[Stored records]
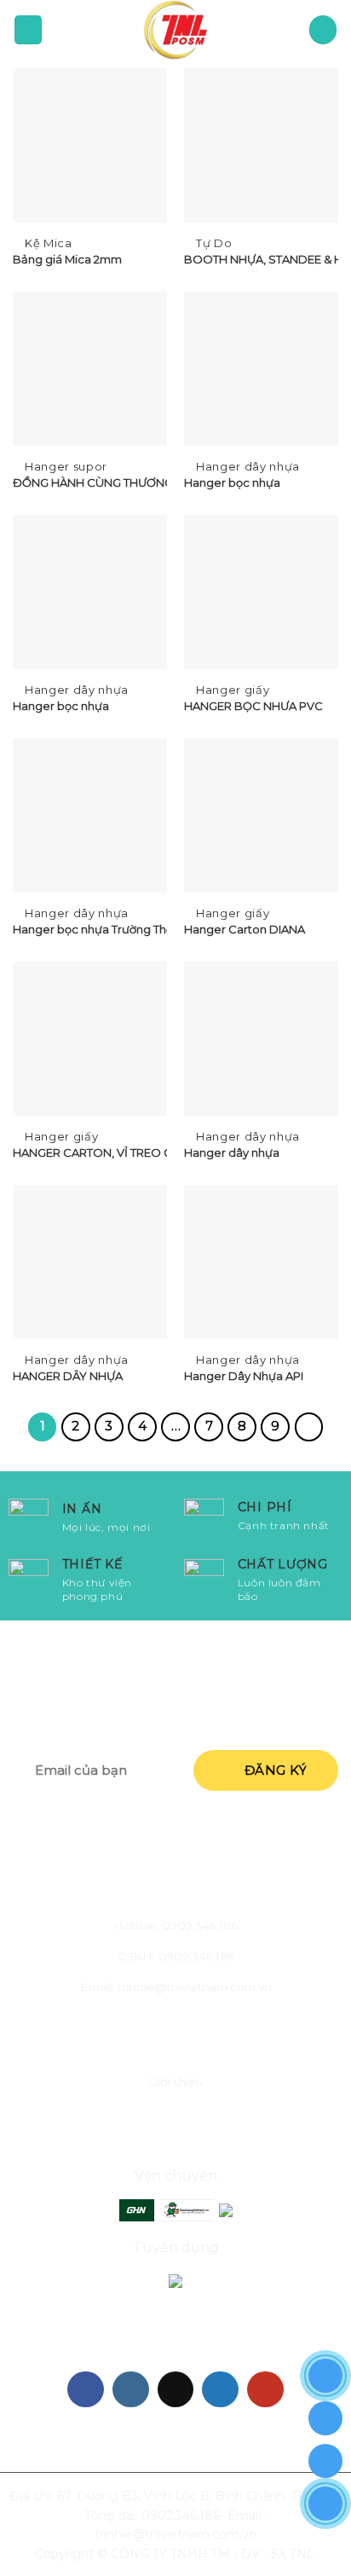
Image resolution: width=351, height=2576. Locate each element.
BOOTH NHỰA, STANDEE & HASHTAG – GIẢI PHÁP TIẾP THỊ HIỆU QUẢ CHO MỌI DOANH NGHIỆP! (261, 259)
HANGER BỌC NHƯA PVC (253, 706)
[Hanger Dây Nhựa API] (261, 1262)
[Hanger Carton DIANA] (261, 815)
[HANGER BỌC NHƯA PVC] (261, 592)
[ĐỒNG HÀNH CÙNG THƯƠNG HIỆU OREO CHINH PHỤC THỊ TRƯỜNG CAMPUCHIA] (90, 369)
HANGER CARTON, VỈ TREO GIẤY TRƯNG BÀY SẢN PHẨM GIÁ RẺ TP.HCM (90, 1152)
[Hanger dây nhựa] (261, 1039)
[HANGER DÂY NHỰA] (90, 1262)
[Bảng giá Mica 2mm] (90, 145)
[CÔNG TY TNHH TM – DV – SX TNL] (175, 30)
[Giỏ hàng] (323, 29)
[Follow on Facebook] (85, 2389)
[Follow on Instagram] (130, 2389)
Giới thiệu (175, 2081)
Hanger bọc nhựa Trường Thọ (90, 929)
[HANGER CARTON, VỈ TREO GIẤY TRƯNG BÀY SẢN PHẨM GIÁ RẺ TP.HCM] (90, 1039)
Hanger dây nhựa (231, 1152)
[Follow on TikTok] (176, 2389)
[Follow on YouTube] (265, 2389)
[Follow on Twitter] (220, 2389)
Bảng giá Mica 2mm (67, 259)
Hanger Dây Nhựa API (243, 1376)
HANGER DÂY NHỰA (68, 1376)
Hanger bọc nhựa (232, 482)
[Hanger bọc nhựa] (261, 369)
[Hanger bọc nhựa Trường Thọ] (90, 815)
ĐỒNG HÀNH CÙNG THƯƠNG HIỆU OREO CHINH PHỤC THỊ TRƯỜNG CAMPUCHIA (90, 482)
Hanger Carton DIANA (244, 929)
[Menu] (28, 29)
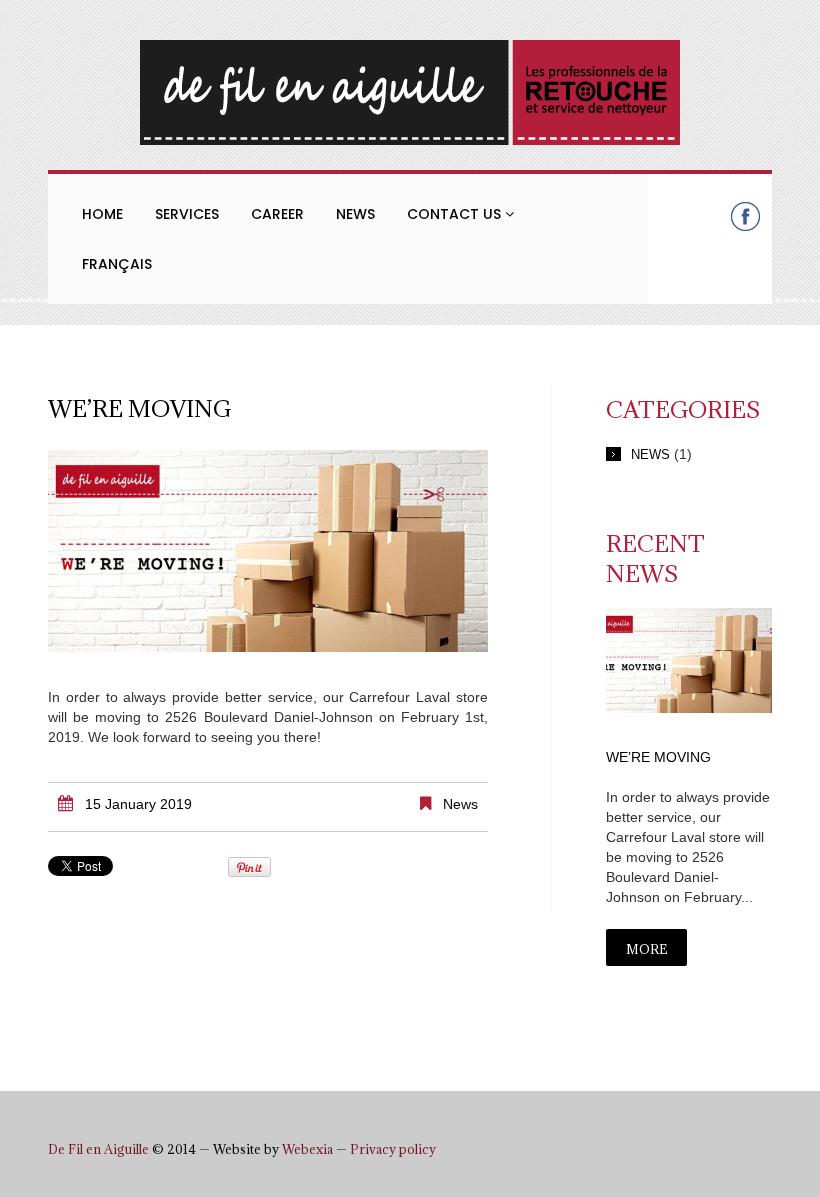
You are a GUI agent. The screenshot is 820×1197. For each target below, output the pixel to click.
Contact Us (456, 214)
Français (117, 264)
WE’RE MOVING (658, 757)
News (355, 214)
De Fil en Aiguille (98, 1149)
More (646, 949)
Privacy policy (393, 1149)
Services (187, 214)
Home (102, 214)
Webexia (307, 1149)
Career (277, 214)
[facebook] (745, 215)
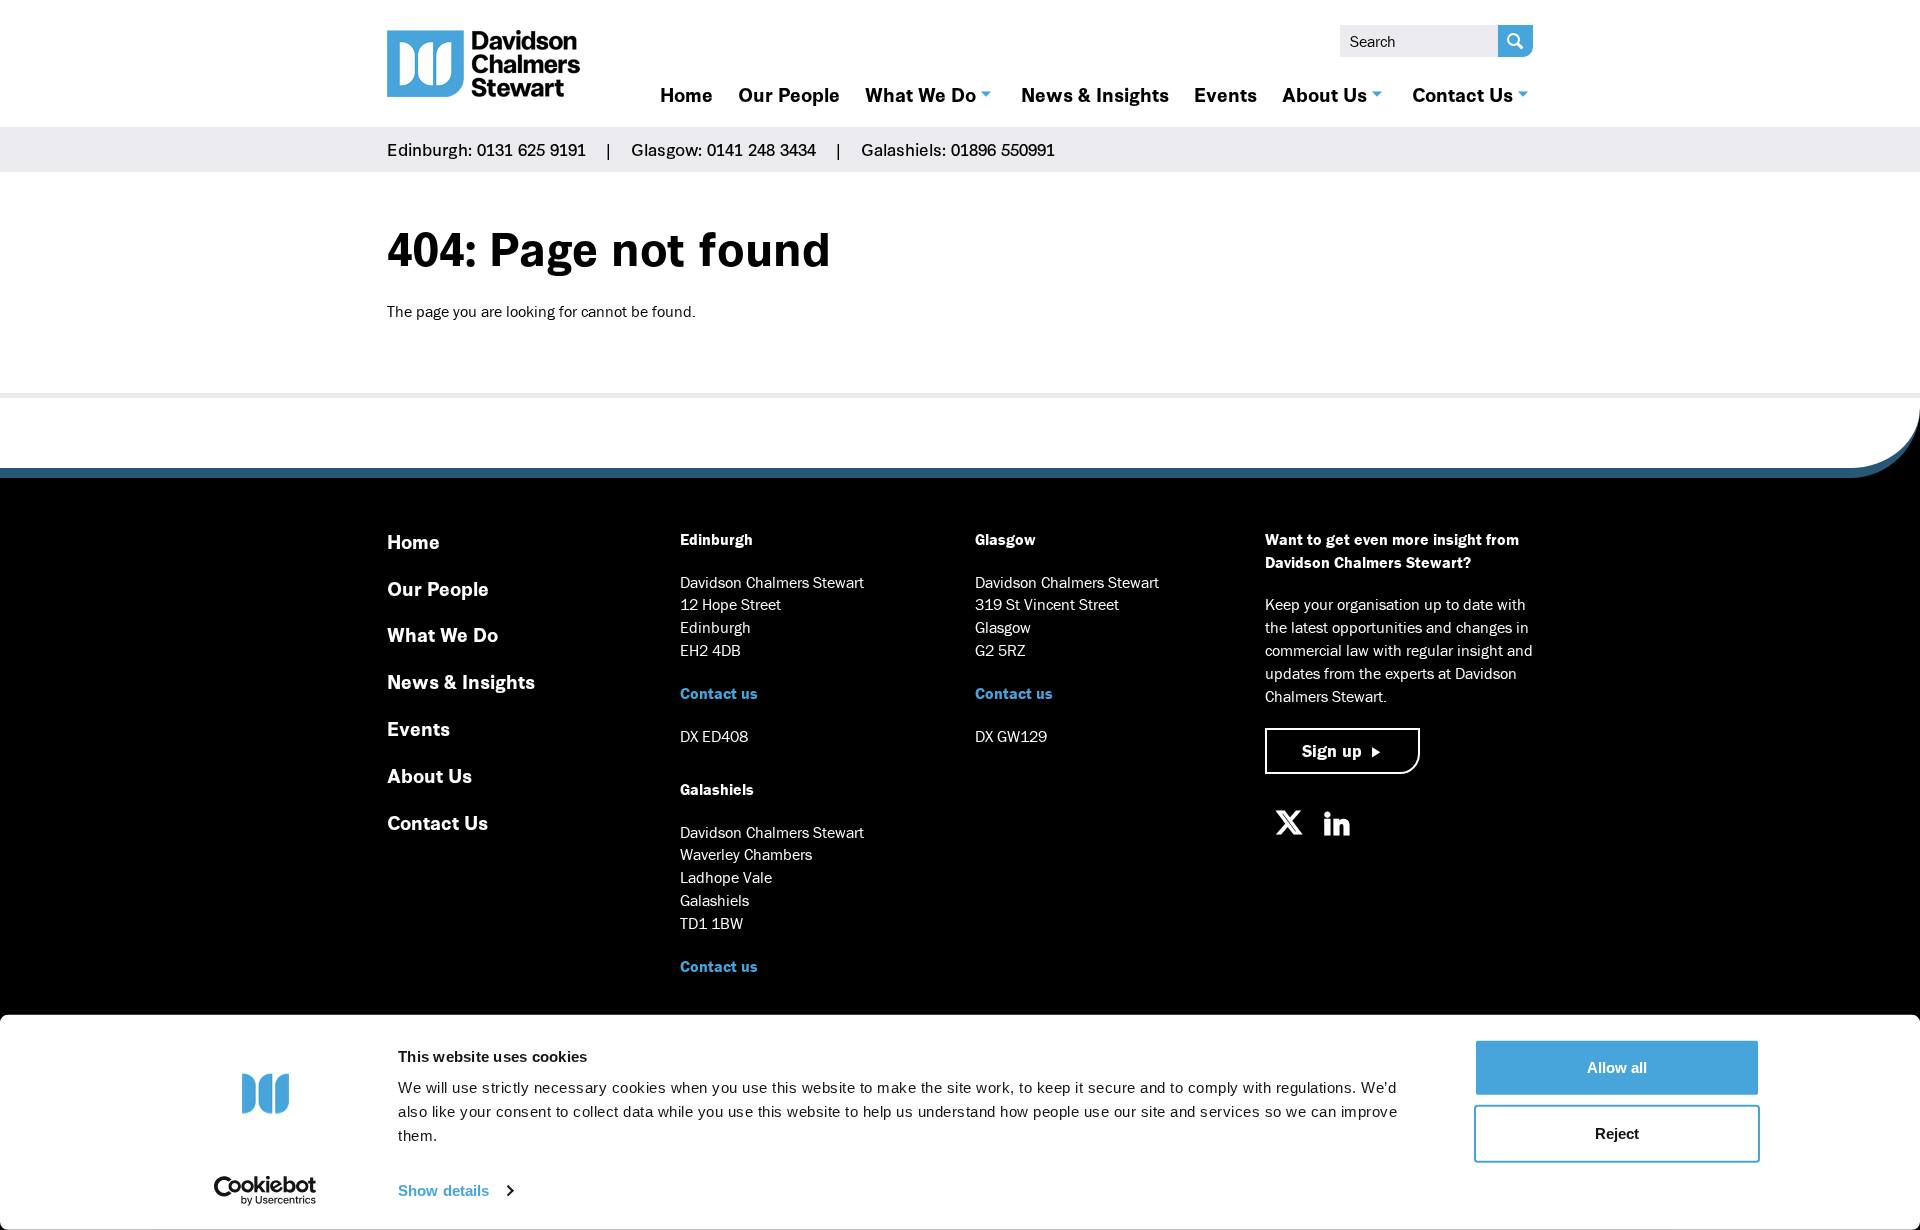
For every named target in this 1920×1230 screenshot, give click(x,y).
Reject (1617, 1132)
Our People (789, 94)
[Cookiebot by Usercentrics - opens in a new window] (265, 1191)
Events (1225, 94)
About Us (1324, 94)
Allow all (1617, 1067)
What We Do (920, 94)
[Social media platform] (1289, 823)
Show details (443, 1190)
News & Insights (1095, 94)
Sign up (1332, 750)
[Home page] (484, 63)
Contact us (719, 693)
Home (686, 94)
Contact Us (1462, 94)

— EXERCISE GOAL —
The answer is the run of lines above from the line containing "Giới thiệu (175, 2081)" through the line containing "HANGER DÂY NHỰA (68, 1376)", copied exactly and alone.

— OUTPUT —
Giới thiệu (175, 2081)
Hanger bọc nhựa Trường Thọ (90, 929)
[HANGER CARTON, VỈ TREO GIẤY TRƯNG BÀY SẢN PHẨM GIÁ RẺ TP.HCM] (90, 1039)
Hanger dây nhựa (231, 1152)
[Follow on TikTok] (176, 2389)
[Follow on YouTube] (265, 2389)
[Follow on Twitter] (220, 2389)
Bảng giá Mica 2mm (67, 259)
Hanger Dây Nhựa API (243, 1376)
HANGER DÂY NHỰA (68, 1376)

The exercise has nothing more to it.